Don’t be tempted, when asked a question in an area where you have no experience, to ask ChatGPT and simply present ‘the answer’ to a client. This is the fastest way to destroy any trust you have built with your client. ChatGPT cannot give you experience that you have not earned.
Business analysts could use ChatGPT to suggest process steps, but again, these tend to be generic. So, it is useful to prepare before a mapping workshop or validate that you haven’t missed an angle.
The value for architects is less clear. The reason that the path to architect certification is long and arduous is that it requires experience applied in context. This is not something that ChatGPT excels at.
Finally, documentation. It could be marketing, training, or a business case. ChatGPT does a staggeringly good job at creating the first draft of these documents, but it is not a silver bullet.
When you are documenting your org, you need to specify “why” you made the changes, rather than “what” you created. ChatGPT is never going to know that. And by the time you have described the situation to ChatGPT, you might as well have typed it straight into your favorite metadata dictionary (i.e. Elements.cloud)!
Limitations and Considerations
Although LLMs like ChatGPT produce seemingly elegant results, they also have well-known problems. They amplify social biases found in their training data, often denigrating women and people of color.
In addition, results can often be false or misleading in response to queries. Maybe this is because ChatGPT is building its results from millions of websites – some of which include questionable data. This may also be why ChatGPT is so good at writing code, as the training data is made up of millions of lines of code that work.

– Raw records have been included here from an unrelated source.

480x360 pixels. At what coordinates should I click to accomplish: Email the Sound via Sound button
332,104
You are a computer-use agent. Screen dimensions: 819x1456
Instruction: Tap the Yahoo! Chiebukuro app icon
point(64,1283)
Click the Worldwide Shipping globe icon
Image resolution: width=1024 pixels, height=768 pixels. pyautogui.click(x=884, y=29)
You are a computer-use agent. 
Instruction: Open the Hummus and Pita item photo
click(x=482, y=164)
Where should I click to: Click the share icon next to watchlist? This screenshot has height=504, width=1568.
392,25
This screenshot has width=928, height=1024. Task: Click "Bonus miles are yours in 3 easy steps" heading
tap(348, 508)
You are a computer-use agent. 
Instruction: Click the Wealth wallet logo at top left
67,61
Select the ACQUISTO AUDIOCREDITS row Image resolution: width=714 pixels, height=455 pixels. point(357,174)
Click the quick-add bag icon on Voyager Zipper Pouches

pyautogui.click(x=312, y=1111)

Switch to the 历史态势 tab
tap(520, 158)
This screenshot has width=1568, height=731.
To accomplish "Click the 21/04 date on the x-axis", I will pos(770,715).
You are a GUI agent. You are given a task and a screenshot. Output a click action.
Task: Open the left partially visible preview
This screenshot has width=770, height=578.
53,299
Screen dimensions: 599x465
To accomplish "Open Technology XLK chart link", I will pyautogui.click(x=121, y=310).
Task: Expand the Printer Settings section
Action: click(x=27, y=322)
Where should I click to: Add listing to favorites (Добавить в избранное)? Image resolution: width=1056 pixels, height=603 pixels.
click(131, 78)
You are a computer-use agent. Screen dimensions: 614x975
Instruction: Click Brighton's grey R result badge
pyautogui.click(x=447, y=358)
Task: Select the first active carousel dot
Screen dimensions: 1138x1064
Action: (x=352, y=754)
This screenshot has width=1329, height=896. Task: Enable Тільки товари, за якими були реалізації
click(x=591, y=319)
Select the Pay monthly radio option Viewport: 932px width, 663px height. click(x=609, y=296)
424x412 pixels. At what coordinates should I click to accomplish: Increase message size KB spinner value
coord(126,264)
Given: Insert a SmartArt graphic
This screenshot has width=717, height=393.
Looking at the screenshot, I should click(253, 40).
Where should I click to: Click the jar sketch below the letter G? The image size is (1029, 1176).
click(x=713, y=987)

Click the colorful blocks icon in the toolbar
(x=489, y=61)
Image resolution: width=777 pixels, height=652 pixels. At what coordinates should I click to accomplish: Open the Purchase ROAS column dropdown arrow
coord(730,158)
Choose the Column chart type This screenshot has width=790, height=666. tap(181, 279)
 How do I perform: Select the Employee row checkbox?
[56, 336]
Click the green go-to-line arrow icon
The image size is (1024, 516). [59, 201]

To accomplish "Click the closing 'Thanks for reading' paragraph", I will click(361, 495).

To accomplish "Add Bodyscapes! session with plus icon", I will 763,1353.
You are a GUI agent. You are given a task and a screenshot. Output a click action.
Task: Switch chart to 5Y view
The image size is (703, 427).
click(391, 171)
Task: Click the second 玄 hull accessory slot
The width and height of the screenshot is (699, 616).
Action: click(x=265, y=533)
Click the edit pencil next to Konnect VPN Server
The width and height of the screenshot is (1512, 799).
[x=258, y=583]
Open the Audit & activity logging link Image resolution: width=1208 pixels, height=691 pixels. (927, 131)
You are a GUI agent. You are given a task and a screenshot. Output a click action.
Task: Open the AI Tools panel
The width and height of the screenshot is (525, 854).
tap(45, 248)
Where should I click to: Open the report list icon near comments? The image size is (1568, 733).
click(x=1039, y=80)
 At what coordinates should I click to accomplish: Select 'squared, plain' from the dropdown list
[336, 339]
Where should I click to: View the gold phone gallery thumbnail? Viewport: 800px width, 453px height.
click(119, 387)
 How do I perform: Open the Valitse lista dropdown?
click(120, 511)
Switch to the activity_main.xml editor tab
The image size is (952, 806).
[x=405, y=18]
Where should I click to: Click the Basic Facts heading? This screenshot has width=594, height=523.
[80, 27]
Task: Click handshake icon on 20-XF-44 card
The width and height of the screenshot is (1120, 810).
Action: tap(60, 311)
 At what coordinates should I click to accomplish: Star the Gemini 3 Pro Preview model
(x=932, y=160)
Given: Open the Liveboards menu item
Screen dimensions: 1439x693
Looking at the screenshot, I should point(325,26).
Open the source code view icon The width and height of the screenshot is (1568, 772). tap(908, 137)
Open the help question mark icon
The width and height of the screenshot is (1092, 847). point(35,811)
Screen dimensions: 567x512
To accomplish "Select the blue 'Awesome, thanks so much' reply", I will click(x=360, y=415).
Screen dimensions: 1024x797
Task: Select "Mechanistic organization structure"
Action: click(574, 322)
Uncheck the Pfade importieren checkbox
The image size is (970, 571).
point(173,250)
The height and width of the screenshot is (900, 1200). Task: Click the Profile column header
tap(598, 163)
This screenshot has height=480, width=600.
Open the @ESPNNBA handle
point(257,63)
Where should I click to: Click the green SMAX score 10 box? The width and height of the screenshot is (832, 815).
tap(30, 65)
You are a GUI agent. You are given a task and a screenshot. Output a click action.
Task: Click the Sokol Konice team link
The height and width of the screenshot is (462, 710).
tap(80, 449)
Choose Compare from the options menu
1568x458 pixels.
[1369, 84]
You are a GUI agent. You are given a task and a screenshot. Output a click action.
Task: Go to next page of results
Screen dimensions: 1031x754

Users have also found that ChatGPT ‘lies’ about a wide range of issues, from making up historical and biographical data, to justifying false and dangerous claims. This is less relevant to the Salesforce ecosystem where the immediate application of ChatGPT is unlikely to be requesting opinions, but generating specific content, such as a formula.
ChatGPT – ‘Down the Rabbit Hole’
Here is the link to log in to ChatGPT. You may struggle to get a login just now as the demand is so great. But once you do, you will be hooked and may find you have spent hours exploring different scenarios and use cases. Careful there!
Rory Plewes and Walter Bril from Elements.cloud have had early access to and benefitted from ChatGPT. Both have contributed to this post.
We can all work together to share and improve the ‘prompts’ that we put into ChatGPT, which will in turn improve the results we receive. What’s clear is that, with just a few refinements to the words we use (and the order), results are dramatically improved.
Rather than everyone learning in isolation, we have launched a collaborative site called SalesforcePrompts, where anyone can share their prompts and results. People can save their prompts privately (so it’s a great place to store them), but we also encourage users to make them public so we can all learn together.
When you first see ChatGPT generate results, you will find that it is powerful, amazing, and truly jaw dropping. There is clearly huge, untapped potential, and in the coming months we will begin to identify the use cases where it really excels.
What is clear is that ChatGPT cannot replace experience; you cannot ask it to produce something you don’t understand – firstly, because you cannot phrase the question to get the best result, and secondly, because you cannot validate the response.
OpenAPI CEO, Sam Altman, who is clearly managing expectations, recently tweeted:
I think he is underplaying the potential it has to become an incredibly fast, efficient, and cooperative junior developer or admin. We will have to see what the future holds.